§ **What to do**
When you reach the line holding "This screenshot has", please begin to restate the lines word for word and continue through the last one in the material, excluding pictures.

§ **Provided data**
************
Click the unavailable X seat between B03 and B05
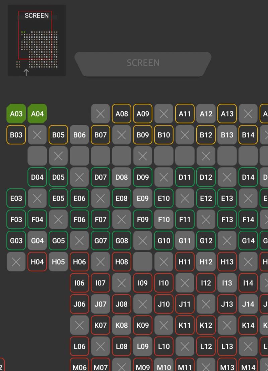Screen dimensions: 268x371 37,135
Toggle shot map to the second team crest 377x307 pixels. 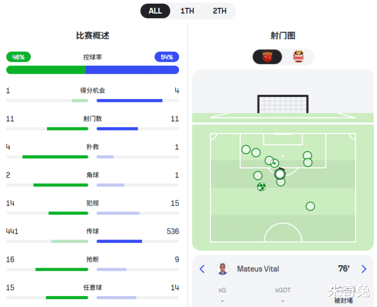tap(298, 56)
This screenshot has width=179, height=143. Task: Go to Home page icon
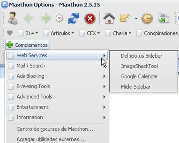(109, 18)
************
§ **Response box**
This screenshot has width=179, height=143. Task: Go to Home page icon
(109, 18)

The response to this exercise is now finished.